I’ll run the unshare
command again with the --pid
flag to create a new
PID
namespace. Then, in the new shell, I’ll run the ps
command.
$ sudo unshare --pid sh
# ps
PID TTY TIME CMD
1 ? 00:00:14 systemd
2 ? 00:00:00 kthreadd
...
This output shows all the processes from the host machine. But why? When I
first tinkered with Linux namespaces, I was confused. I thought running ps
inside a PID
namespace would only show processes running within that
“container.”
The reason for this behavior is that the ps
command reads process information
from the virtual filesystem /proc
, which starts at the root /
. Even though
our process is isolated by a namespace, the ps
command is still reading from
the host’s /proc
. To fix this, we need to give the container its own root
filesystem.
Changing the Root (chroot)
There’s a command called chroot
:
chroot - run command or interactive shell with special root directory
This command does exactly what it says: it changes the filesystem perspective
for a process. You can create an arbitrary directory on your host machine and
use chroot
to set it as the root for your process.
$ mkdir process-root
$ sudo chroot process-root
chroot: failed to run command ‘/bin/bash’: No such file or directory
The problem is that when we changed the root directory, there was no /bin
directory, so chroot
couldn’t find the /bin/bash
executable. We could fix
this by manually creating a ./process-root/bin
directory and copying bash
and its dependencies, but that’s a tedious process.
Instead, let’s download the Alpine Linux filesystem, which is a very small, minimal distribution.
$ curl -LO https://dl-cdn.alpinelinux.org/alpine/v3.22/releases/x86_64/alpine-minirootfs-3.22.1-x86_64.tar.gz
$ tar xzf alpine-minirootfs-3.22.1-x86_64.tar.gz -C process-root/
$ ls process-root/
bin dev etc home lib media mnt opt proc root run sbin srv sys tmp usr var
As you can see, we downloaded the Alpine root filesystem and extracted it into
the process-root
directory, which will be the new root for our process.
Now, let’s run the chroot
command again.
$ sudo chroot process-root sh
/ #
It worked! With chroot
, we can give a process its own filesystem. Combined
with namespaces, we can also give a process its own view of system
resources, like its own PID, hostname, and network interfaces.

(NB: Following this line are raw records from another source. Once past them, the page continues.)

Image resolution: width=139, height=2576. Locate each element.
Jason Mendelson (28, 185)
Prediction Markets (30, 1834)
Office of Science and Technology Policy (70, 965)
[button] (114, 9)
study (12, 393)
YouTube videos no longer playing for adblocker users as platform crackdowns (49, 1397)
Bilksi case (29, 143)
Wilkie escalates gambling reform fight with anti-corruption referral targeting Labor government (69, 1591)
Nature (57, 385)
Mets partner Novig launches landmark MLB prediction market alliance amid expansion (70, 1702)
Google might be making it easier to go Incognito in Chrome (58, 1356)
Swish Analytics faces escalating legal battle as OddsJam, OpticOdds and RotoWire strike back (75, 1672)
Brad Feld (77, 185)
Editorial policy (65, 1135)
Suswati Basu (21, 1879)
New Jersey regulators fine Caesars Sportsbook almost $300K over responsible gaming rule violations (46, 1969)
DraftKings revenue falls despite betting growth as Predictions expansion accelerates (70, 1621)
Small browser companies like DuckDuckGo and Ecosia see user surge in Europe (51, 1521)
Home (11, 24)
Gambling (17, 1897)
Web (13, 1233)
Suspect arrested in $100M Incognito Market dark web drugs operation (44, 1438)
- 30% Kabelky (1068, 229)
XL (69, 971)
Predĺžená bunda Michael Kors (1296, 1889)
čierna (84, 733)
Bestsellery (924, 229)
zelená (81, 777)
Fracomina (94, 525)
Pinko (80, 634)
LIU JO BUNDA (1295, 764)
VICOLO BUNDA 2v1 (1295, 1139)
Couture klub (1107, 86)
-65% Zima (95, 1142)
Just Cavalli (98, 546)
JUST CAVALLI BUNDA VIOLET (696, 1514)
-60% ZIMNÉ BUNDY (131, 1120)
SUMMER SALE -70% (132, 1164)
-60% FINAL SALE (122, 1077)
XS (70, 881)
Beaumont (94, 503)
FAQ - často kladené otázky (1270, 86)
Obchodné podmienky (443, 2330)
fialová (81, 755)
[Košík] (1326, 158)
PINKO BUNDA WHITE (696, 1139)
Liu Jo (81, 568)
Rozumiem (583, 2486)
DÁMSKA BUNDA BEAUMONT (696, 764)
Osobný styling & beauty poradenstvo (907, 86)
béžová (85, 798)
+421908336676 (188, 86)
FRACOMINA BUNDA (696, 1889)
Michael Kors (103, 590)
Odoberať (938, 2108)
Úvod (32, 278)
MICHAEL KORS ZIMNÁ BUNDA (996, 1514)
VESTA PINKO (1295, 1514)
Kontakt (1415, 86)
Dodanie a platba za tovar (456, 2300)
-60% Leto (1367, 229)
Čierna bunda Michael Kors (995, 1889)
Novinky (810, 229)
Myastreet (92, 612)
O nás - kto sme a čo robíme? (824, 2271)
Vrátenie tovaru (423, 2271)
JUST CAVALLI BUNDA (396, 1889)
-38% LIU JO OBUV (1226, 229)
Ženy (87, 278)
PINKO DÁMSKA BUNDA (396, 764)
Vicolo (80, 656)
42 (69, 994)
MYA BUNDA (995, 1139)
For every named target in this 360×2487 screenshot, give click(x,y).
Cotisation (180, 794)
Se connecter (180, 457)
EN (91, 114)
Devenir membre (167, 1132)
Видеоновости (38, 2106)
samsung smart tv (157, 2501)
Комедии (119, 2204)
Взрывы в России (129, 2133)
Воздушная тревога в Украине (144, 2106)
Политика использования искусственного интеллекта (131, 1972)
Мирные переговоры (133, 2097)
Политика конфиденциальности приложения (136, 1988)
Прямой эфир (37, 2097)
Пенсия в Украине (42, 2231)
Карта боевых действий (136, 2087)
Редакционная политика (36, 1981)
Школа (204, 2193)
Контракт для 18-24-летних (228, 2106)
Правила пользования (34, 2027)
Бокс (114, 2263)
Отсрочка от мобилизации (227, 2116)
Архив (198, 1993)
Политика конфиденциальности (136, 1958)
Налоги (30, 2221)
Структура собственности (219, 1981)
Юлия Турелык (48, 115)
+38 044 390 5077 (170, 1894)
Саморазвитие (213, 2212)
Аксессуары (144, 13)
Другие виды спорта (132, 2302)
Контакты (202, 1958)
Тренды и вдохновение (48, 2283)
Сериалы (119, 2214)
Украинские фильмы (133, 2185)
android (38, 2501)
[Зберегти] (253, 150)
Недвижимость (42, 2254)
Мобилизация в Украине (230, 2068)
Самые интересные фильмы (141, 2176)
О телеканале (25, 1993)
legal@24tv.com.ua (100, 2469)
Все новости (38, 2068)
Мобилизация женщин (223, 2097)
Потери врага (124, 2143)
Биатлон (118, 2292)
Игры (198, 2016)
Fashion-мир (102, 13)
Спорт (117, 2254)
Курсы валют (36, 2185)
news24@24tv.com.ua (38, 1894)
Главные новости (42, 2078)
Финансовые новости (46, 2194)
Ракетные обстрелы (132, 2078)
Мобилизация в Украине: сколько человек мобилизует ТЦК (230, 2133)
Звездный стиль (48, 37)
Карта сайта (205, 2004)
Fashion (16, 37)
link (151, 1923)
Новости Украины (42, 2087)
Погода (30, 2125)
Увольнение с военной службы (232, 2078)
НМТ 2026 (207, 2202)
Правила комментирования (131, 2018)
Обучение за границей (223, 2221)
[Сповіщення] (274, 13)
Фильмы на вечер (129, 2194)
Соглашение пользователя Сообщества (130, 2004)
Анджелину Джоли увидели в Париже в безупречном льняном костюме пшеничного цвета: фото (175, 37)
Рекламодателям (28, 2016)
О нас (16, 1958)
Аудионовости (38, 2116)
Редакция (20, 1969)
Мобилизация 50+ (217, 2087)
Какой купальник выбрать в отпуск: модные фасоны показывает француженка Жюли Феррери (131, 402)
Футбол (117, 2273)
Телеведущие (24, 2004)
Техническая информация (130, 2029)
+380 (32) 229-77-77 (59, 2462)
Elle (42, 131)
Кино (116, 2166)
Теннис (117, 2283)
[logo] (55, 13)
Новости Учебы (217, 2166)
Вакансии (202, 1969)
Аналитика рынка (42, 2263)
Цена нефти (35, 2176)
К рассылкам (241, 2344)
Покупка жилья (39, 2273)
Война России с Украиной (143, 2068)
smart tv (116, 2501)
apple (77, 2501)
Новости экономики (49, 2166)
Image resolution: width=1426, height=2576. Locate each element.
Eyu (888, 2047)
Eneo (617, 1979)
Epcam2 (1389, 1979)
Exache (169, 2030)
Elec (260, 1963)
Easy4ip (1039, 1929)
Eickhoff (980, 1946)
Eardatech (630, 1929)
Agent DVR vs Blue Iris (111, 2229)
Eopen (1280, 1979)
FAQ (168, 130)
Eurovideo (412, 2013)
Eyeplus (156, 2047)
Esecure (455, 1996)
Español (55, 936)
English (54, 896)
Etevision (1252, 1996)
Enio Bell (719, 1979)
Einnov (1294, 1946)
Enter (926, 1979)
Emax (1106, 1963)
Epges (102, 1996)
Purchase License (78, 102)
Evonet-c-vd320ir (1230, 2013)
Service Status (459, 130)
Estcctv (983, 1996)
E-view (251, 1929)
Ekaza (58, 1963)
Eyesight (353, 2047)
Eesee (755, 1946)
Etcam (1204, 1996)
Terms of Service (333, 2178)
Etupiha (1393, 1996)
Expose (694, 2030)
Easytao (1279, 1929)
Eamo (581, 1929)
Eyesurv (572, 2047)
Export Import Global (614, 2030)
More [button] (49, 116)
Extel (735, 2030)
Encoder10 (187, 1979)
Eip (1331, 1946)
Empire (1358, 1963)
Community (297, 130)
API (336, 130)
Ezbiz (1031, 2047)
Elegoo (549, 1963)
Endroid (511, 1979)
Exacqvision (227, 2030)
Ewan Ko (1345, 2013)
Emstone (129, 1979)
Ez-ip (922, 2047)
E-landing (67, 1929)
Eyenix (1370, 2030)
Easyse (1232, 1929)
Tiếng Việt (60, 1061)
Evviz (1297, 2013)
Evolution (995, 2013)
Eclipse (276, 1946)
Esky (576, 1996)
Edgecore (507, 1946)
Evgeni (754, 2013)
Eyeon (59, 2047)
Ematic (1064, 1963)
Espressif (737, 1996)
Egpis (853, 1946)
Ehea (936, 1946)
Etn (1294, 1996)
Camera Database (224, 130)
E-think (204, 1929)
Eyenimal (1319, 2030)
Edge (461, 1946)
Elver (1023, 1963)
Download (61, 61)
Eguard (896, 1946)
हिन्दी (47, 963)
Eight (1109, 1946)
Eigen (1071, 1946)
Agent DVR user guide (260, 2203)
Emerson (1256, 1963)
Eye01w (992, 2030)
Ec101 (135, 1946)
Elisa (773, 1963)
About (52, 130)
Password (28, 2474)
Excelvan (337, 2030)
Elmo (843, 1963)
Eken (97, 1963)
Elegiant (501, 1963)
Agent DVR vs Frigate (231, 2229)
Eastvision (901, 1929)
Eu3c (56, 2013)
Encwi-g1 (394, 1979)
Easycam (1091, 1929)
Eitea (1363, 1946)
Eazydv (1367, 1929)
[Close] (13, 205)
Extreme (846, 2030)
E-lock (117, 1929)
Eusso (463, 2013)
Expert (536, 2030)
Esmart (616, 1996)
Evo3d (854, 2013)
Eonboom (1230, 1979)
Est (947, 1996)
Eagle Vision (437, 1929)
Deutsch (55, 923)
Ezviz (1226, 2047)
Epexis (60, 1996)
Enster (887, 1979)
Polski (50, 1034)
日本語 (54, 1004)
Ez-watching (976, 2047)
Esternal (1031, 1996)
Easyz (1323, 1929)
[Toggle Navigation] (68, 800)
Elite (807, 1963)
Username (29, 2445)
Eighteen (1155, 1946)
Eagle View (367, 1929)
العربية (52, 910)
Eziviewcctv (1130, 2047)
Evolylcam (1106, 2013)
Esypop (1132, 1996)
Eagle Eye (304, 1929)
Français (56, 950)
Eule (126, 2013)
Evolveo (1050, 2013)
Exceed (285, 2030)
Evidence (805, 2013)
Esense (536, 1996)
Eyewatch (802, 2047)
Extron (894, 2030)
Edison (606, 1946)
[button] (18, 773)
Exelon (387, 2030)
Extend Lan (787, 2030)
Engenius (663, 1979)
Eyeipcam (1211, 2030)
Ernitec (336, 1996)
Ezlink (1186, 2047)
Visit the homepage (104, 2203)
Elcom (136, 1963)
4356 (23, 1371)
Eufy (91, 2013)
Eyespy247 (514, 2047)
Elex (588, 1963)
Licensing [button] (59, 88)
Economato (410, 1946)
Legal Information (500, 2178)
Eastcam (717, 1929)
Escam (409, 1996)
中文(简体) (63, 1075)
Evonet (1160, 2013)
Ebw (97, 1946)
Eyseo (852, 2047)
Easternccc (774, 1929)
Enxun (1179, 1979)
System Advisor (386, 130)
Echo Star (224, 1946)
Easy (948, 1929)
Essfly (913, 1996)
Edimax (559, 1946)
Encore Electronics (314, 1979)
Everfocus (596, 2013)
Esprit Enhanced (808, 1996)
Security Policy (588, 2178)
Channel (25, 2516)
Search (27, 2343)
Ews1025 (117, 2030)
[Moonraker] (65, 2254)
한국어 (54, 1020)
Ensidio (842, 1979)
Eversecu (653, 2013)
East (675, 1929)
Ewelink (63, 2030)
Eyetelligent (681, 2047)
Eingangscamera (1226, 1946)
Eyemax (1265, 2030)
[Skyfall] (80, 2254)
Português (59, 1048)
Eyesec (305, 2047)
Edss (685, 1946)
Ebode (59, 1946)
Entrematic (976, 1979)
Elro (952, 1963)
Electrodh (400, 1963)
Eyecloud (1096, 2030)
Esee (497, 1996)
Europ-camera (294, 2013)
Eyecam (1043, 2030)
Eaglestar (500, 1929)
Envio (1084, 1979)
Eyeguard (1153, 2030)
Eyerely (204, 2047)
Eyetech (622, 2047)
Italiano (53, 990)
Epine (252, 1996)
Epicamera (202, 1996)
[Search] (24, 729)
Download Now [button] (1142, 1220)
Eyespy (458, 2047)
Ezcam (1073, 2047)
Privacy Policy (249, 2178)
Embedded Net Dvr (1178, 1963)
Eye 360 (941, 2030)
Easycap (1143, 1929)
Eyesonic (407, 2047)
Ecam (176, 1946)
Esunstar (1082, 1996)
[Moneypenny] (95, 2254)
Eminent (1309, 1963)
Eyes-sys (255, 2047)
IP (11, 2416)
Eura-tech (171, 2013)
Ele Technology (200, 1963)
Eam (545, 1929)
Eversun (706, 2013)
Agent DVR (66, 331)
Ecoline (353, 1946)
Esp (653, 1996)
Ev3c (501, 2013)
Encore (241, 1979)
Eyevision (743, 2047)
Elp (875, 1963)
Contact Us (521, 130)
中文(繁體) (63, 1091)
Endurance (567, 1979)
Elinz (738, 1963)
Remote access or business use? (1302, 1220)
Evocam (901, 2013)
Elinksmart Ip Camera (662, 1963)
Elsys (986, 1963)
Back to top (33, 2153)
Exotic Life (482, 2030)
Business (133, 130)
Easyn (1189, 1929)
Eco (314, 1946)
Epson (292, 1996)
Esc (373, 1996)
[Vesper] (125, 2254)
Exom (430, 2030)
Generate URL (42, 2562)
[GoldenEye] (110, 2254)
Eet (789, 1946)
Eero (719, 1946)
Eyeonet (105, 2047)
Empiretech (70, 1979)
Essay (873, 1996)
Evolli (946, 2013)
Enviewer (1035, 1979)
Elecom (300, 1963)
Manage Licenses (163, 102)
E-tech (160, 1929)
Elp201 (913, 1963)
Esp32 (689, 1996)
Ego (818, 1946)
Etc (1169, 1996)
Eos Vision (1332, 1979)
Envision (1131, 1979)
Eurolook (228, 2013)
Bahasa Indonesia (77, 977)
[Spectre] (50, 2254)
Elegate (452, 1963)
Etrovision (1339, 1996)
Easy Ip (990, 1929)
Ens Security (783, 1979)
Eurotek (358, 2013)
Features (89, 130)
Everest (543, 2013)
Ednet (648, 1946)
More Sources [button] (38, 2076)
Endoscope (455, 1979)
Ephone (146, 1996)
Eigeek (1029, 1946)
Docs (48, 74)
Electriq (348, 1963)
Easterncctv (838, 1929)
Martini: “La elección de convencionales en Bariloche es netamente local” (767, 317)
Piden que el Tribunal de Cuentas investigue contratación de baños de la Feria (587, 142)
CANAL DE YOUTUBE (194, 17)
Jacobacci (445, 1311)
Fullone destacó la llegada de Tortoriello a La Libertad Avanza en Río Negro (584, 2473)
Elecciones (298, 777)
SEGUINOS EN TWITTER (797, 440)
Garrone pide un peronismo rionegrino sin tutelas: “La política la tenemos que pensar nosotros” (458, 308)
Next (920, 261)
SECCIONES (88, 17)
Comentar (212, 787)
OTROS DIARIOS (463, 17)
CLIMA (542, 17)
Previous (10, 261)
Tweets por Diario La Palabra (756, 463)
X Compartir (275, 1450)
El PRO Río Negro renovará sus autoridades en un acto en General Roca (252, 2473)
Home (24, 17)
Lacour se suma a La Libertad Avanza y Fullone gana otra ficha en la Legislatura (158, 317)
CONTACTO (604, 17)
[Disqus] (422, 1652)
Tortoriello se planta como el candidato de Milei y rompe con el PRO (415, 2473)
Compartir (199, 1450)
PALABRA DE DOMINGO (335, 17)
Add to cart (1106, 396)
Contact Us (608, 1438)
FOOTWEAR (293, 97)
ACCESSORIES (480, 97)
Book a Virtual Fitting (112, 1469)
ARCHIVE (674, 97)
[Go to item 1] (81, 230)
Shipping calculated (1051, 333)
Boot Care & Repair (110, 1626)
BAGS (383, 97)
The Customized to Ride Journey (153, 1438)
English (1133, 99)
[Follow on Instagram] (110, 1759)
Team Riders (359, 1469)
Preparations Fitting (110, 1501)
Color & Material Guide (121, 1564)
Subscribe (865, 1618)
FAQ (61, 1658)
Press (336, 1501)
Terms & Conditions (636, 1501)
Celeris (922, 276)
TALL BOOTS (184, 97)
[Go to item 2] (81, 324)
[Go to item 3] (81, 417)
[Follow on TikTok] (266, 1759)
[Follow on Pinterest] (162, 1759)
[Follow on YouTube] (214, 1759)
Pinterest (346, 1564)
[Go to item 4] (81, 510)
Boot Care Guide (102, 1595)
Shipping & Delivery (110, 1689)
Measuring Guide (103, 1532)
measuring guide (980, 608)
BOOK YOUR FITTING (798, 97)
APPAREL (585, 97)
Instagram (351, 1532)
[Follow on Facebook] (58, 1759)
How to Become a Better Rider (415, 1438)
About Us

Now, let’s combine these two approaches.
$ sudo unshare --pid --fork chroot process-root sh
/ # mount -t proc proc proc
/ # ps
PID USER TIME COMMAND
1 root 0:00 sh
3 root 0:00 ps
/ #
First, we run unshare
with the PID
namespace flag. You might also notice a
new flag: --fork
. This flag is used to create the shell process as a child of
the unshare
command. For the sake of this article, I won’t go into the
details on that, but you can read about it in man unshare
.
By combining unshare
and chroot
, and then mounting a new virtual /proc
filesystem, we’ve successfully created a truly isolated environment. The ps
command can now read from this new /proc
filesystem, which is populated by
the kernel with only the processes running inside our isolated “container.”
Conclusion
I hope this article was useful. Now you understand the basic mechanics behind containerization technologies like Docker. You can see that containers are essentially isolated processes that all share the same Linux kernel, which is the key difference from how virtual machines work. There’s much more to cover, such as the Mount, IPC, and Network namespaces. I hope to cover those topics in a future article. Thanks for reading!